AISLF Tunis 2021

Le Congrès est organisé à distance

GT19 - Pragmatisme

Correspondant pour le Congrès : Jean-François CÔTÉ - cote.jean-francois@uqam.ca


Appel à communiquer du GT19


Pragmatisme et rhétorique : nouvelles avenues d’analyse pour la sociologie

Le pragmatisme a suscité depuis quelques décennies un regain d’intérêt en sociologie (sur le plan international, mais au sein de la francophonie en particulier), qui s’est traduit de différentes manières : les relectures de C.S. Peirce, W. James, J. Dewey et G.H. Mead, de même que des prolongements de ces dernières dans la remise en scène de l’interactionnisme symbolique de H. Blumer, de l’écologie sociale de R. Park et des analyses dramaturgiques d’E. Goffman, ont ainsi alimenté une réflexion sociologique logée à l’enseigne d’une logique, et même parfois d’une grammaire, de la communication. Est resté toutefois à l’écart de ce mouvement un intérêt pour la rhétorique, que l’on peut pourtant associer à bon nombre de principes explicites du pragmatisme, et tout d’abord en tant que « philosophie pratique » : la volonté d’une approche sociologique tournée vers le monde social davantage que vers la théorisation pure, les efforts visant la « valorisation » (valuation) des pratiques sociales (Dewey), ou l’engagement à l’égard d’une pédagogie, pas seulement dans le domaine de l’éducation, mais dans le domaine social en général, du point de vue du réformisme politique (Mead et Dewey), engage le pragmatisme et la sociologie pragmatiste dans le sens d’un discours que la rhétorique a nommé « épidictique » (Aristote, Perelman et Olbrechts-Tyteca), axé sur le « présent », ainsi que sur le jugement critique et réflexif. Le pragmatisme s’est donc inscrit ainsi dans une longue tradition, qui remonte à aussi loin qu’Aristote (une des inspirations de John Dewey) de même que dans l’actualisation de celle-ci, que l’on peut par exemple constater dans la définition de la « rhétorique spéculative », comme axe fondamental de la sémiotique de C.S. Peirce. C’est ainsi que la contribution particulière du pragmatisme aux enjeux de la définition d’une « société morale » peut être envisagée, du point de vue de sa manière de se poser comme « philosophie morale » et de s’engager dans le débat des enjeux normatifs qui traversent la société contemporaine.
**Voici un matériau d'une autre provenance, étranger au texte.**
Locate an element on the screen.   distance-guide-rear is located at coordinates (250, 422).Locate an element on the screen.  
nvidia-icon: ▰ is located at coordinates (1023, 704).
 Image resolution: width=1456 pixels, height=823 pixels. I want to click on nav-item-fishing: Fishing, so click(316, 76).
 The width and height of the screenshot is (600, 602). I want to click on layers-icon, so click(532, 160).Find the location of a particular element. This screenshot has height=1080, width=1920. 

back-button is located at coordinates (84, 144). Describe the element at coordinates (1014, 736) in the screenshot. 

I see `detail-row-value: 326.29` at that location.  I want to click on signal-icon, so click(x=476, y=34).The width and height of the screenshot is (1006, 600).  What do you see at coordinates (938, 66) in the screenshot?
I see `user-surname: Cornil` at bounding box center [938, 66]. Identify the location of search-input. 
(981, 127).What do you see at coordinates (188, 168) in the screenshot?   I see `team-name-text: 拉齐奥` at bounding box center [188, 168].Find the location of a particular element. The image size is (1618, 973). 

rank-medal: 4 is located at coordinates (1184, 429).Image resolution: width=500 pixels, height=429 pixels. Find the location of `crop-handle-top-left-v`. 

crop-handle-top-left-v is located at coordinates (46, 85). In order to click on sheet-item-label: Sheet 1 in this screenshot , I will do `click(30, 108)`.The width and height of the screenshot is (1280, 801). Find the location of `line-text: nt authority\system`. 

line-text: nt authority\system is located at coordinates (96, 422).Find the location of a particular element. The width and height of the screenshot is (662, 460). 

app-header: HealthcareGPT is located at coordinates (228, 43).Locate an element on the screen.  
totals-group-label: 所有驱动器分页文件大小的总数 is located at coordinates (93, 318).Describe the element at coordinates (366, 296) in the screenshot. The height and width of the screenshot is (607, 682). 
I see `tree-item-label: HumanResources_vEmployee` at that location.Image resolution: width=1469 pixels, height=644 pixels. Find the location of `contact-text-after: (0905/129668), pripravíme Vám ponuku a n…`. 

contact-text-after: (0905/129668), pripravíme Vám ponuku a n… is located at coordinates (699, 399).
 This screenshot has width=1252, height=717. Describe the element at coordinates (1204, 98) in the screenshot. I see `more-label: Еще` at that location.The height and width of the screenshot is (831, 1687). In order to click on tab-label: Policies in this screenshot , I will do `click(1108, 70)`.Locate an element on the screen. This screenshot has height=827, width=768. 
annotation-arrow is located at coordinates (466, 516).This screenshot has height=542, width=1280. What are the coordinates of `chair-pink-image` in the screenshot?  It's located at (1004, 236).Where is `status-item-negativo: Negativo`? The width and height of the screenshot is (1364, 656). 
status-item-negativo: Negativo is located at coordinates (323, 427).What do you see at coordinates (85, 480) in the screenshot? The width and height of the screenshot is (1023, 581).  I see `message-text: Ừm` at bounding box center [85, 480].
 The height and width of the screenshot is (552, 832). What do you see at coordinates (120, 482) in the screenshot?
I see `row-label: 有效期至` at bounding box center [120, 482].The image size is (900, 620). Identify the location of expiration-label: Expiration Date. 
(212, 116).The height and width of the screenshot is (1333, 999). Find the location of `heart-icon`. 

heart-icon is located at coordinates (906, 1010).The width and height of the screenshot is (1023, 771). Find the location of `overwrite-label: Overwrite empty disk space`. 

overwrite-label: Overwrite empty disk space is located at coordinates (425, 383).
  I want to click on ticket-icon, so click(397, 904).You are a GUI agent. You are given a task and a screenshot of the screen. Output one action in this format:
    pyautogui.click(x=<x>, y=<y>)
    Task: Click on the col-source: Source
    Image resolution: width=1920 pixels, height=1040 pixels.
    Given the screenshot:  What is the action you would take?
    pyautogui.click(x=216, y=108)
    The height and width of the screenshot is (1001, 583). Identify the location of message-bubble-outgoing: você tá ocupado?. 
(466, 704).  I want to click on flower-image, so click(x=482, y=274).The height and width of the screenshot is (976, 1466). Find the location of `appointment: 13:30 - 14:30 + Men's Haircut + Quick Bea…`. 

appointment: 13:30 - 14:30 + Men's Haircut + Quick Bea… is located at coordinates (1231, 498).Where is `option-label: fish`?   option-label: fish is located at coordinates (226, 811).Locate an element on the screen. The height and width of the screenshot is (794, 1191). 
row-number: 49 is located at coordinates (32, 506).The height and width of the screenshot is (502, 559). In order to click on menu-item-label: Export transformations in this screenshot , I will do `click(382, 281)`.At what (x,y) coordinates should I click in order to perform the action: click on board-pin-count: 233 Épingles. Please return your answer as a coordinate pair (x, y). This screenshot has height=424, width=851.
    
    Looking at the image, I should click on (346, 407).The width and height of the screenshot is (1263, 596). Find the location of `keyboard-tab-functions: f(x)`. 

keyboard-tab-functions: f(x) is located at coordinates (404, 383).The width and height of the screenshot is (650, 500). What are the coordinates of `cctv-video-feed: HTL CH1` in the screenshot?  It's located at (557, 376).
L’étude des rapports généraux entre une approche pragmatiste et la rhétorique est donc non seulement possible, mais souhaitable, afin de prolonger les possibilités analytiques du pragmatisme. Dans ce sens, la rhétorique, telle qu’elle se déploie en tant que pratique sociale dans toutes sortes d’horizons, peut également être prise directement comme objet d’analyse : que ce soit du côté des « formes de discours » (Goffman) et des situations de participation politique dans l’arène publique ; des formes médiatiques telles que les « nouvelles » (Park), ou même la publicité dans un discours social de « persuasion » ; des discours institutionnels ou organisationnels dans leur capacité de contrainte et de détermination des individus (Hughes, Goffman) ; des exigences de la vie politique, sur le plan des revendications, des politiques publiques ou des idéologies ; des développements d’une sociologie clinique visant des interventions directes dans des situations sociales de proximité, tout cela forme un vaste corpus qui peut être étudié sous l’angle des figures, stratégies ou dynamiques rhétoriques au sein de la communication sociale et culturelle au sens large. Tous ces domaines mettent en jeu les rapports entre pathos, ethos et logos, tels que la rhétorique les a posés et définis depuis ses origines, et tels que nous pouvons les appréhender dans leurs transformations contemporaines.

Les ateliers du GT19 s’ouvriront sur cette thématique large, en encourageant les interrogations novatrices susceptibles de permettre d’aligner le pragmatisme sur une perspective rhétorique, soit du point de vue de son orientation générale, soit du point de vue des nouveaux objets offerts ainsi à l’analyse.